SACRAMENTO — A federal judge has ordered a new trial for two undocumented Mexican immigrants convicted of growing more than 1,000 marijuana plants in northern California.
U.S. District Judge Frank C. Damrell, Jr.’s ruling overturned jury verdicts that could have sent Miguel Navarro Viayra, 25, and Manuel Alvarez Guerra, 22, to prison for 10 years.
Both were arrested two years ago at a remote Mendocino National Forest camp and charged with conspiracy, manufacturing marijuana plants and possessing firearms to facilitate drug trafficking. A jury found the two guilty of conspiracy and manufacturing, but deadlocked on the gun charges.
The judge’s ruling bolsters a popular defense argument that undocumented immigrants, believing themselves recruited for honest work, become hostage laborers for major marijuana growers. Federal prosecutors had portrayed the pair as opportunists trying to make fast money growing pot.
Viayra and Guerra told jurors they had no access to weapons and faced armed guards who promised to shoot them if they tried to leave. Viayra said he was hired in Fresno for a Sacramento construction job. Guerra said, while in Mexico, he was offered a job cutting wood in northern California. The two were stripping marijuana leaves the day before their arrest.

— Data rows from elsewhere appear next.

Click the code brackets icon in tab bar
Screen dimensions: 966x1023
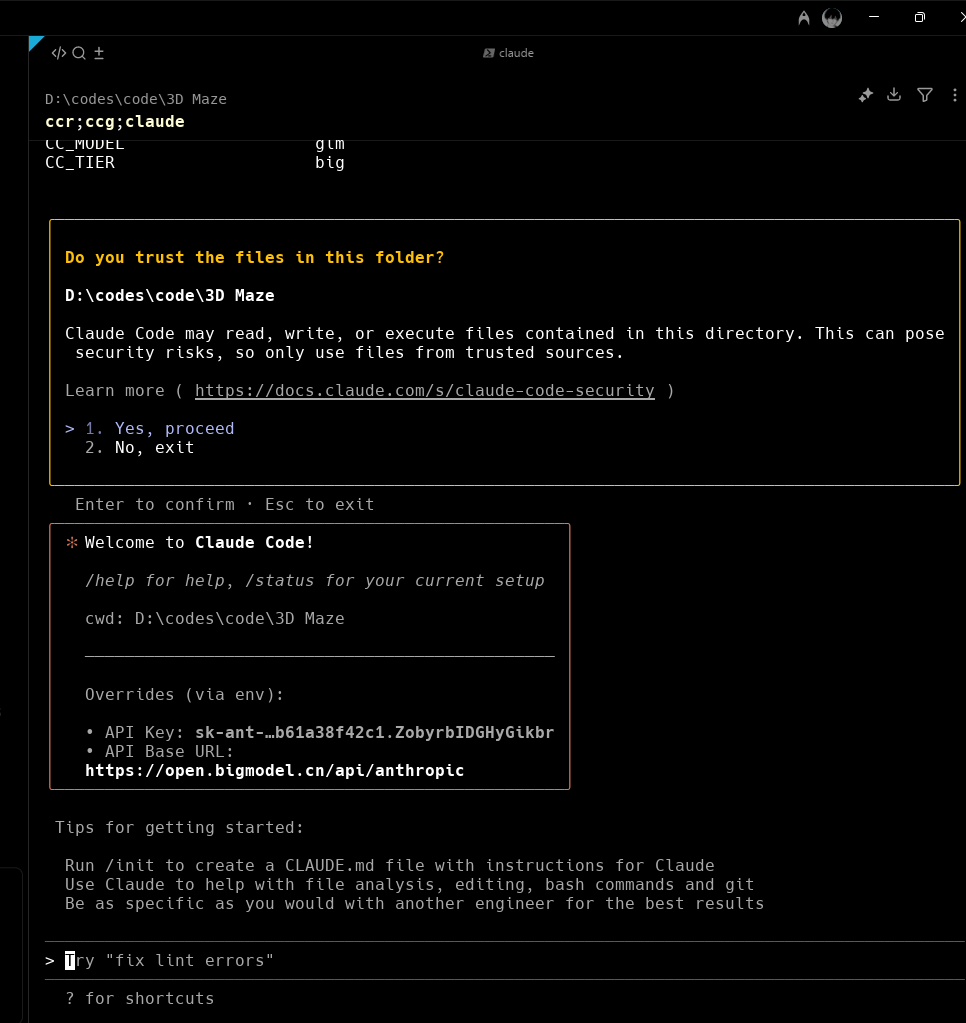[x=59, y=53]
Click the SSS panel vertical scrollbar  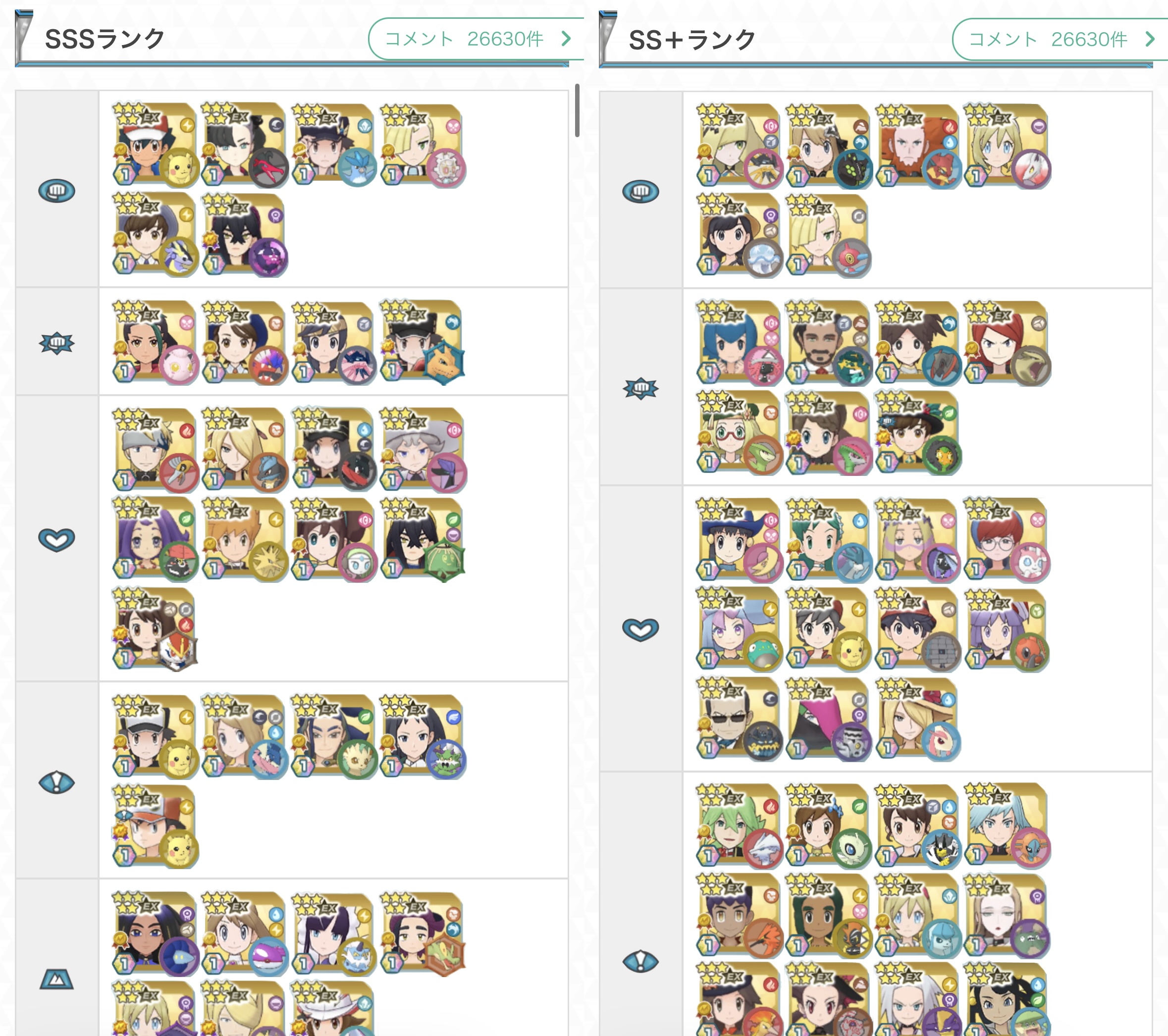pos(577,110)
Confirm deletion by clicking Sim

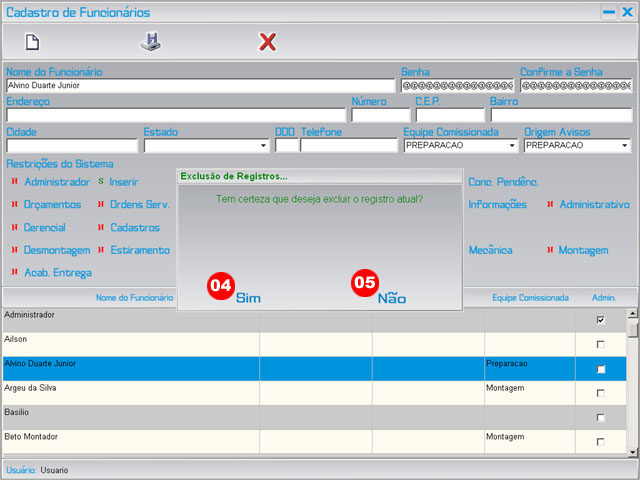click(x=248, y=298)
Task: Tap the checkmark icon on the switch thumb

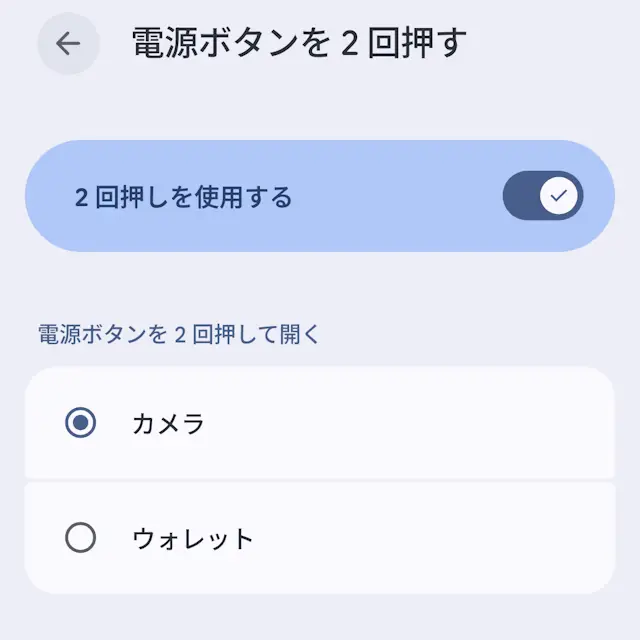Action: click(x=560, y=195)
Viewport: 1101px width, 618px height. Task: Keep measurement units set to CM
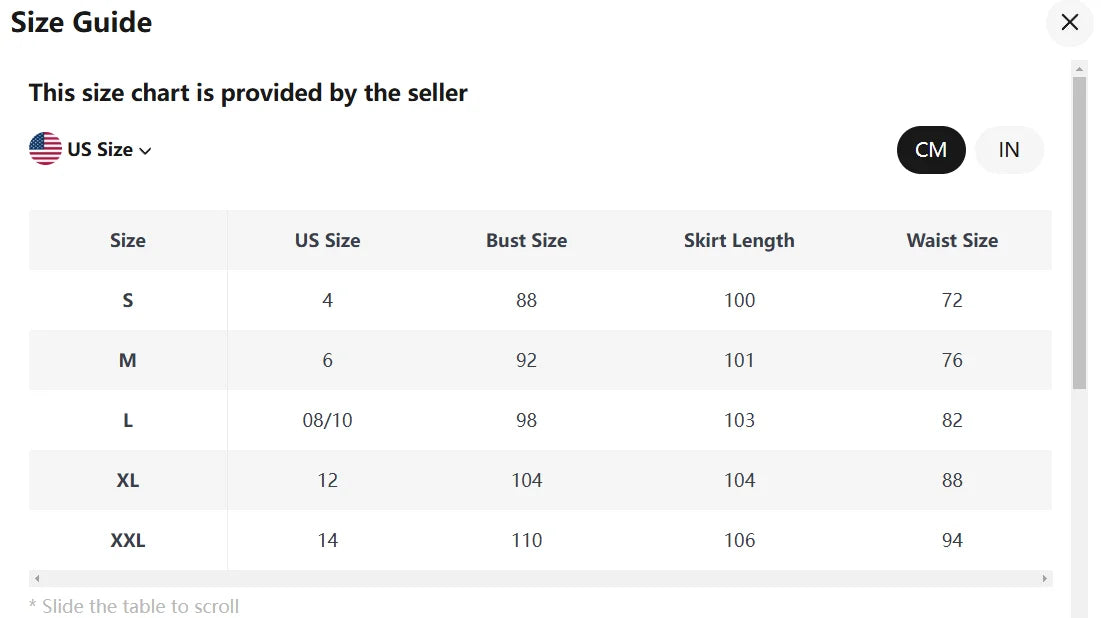coord(931,149)
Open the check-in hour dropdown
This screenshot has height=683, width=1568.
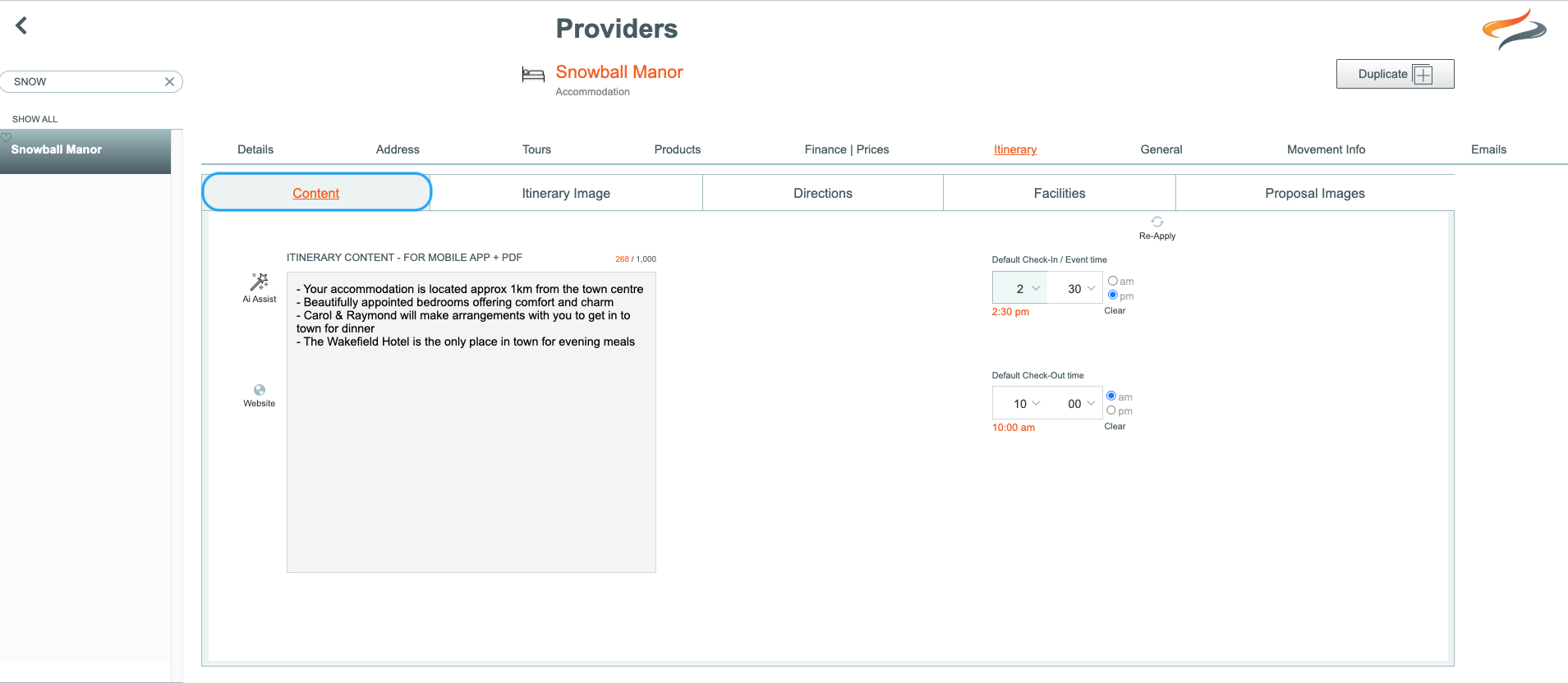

In Damrell’s 21-page ruling issued Wednesday, he noted “the lack of direct evidence connecting these defendants to the weapons and ammunition, and circumstances of these two young, virtually penniless, likely illiterate, and illegal (immigrants) who were found abandoned in a remote camp in the wilderness with apparently no idea where they were.”
The two were sleeping when 10 law enforcement officers raided the site. Nearly 20 others, including the growers, fled without being caught, court testimony indicated.